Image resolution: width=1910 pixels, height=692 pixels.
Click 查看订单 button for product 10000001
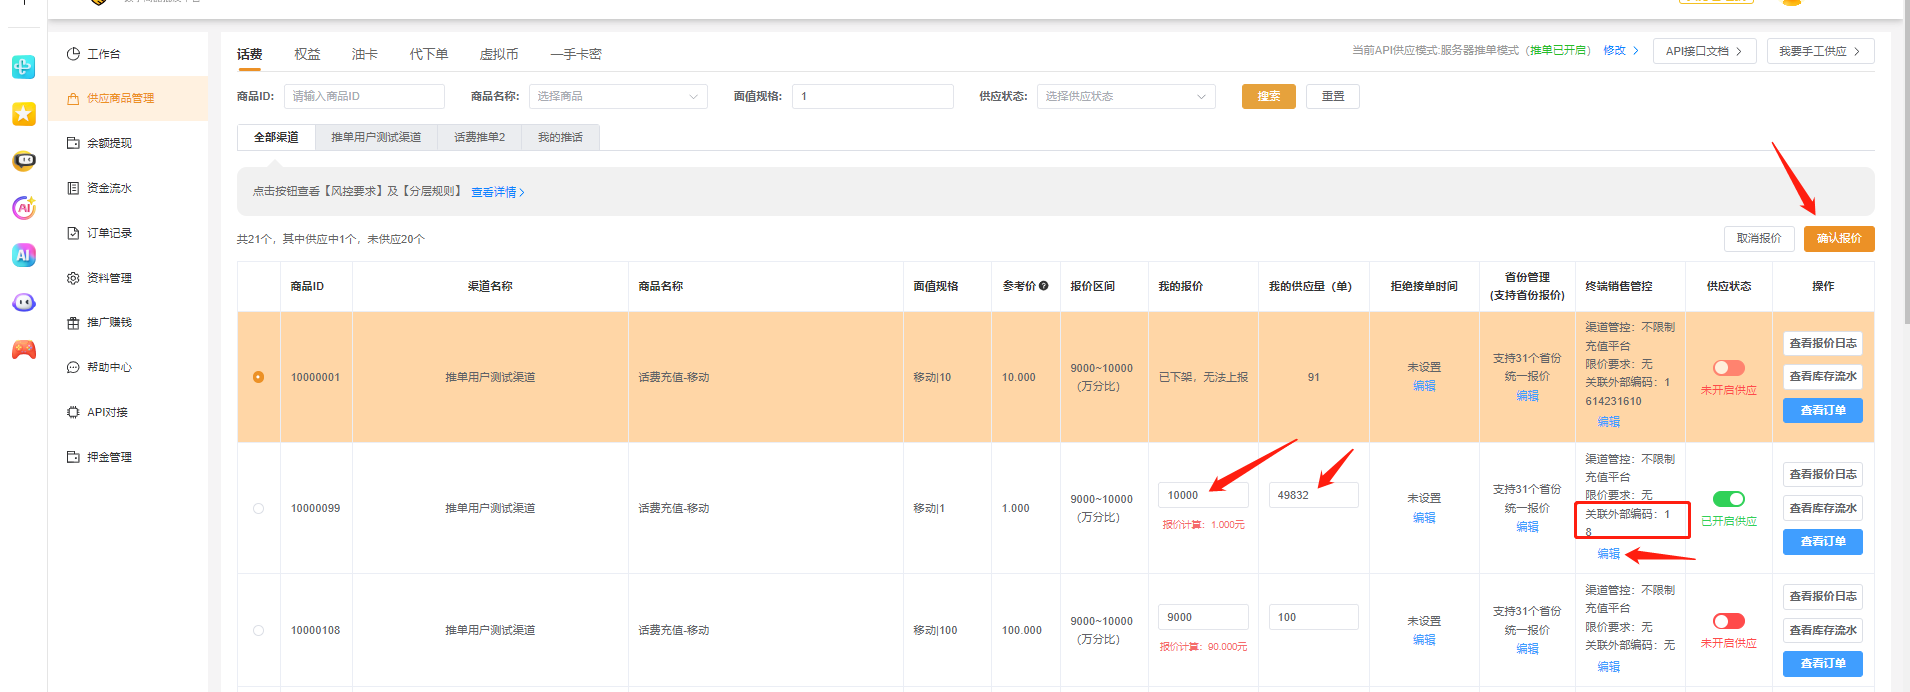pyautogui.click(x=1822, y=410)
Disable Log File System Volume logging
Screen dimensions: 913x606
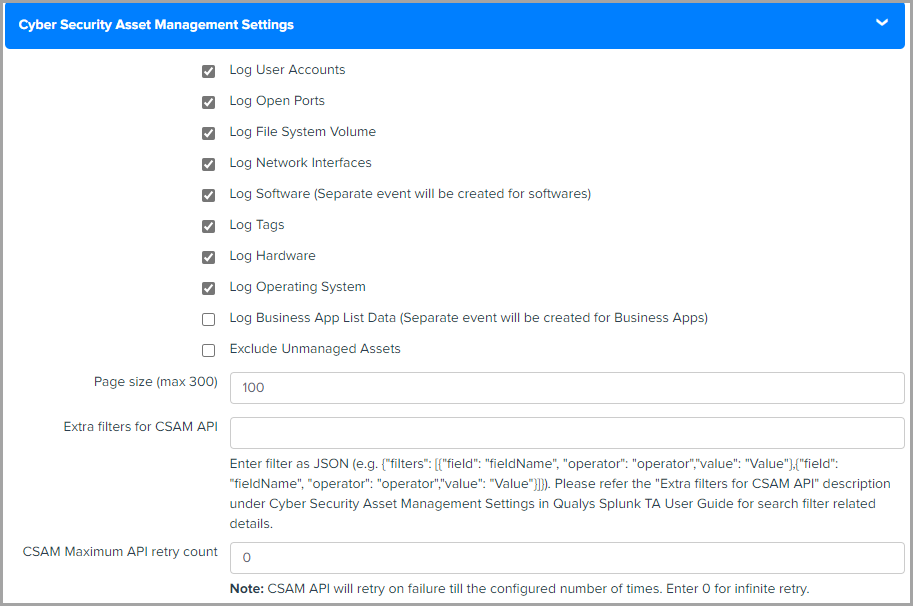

→ **Work item**: Omit the pictures, then output every record exactly as given.

→ **Answer**:
Image resolution: width=1910 pixels, height=692 pixels.
Click 查看订单 button for product 10000001
pyautogui.click(x=1822, y=410)
Disable Log File System Volume logging
Screen dimensions: 913x606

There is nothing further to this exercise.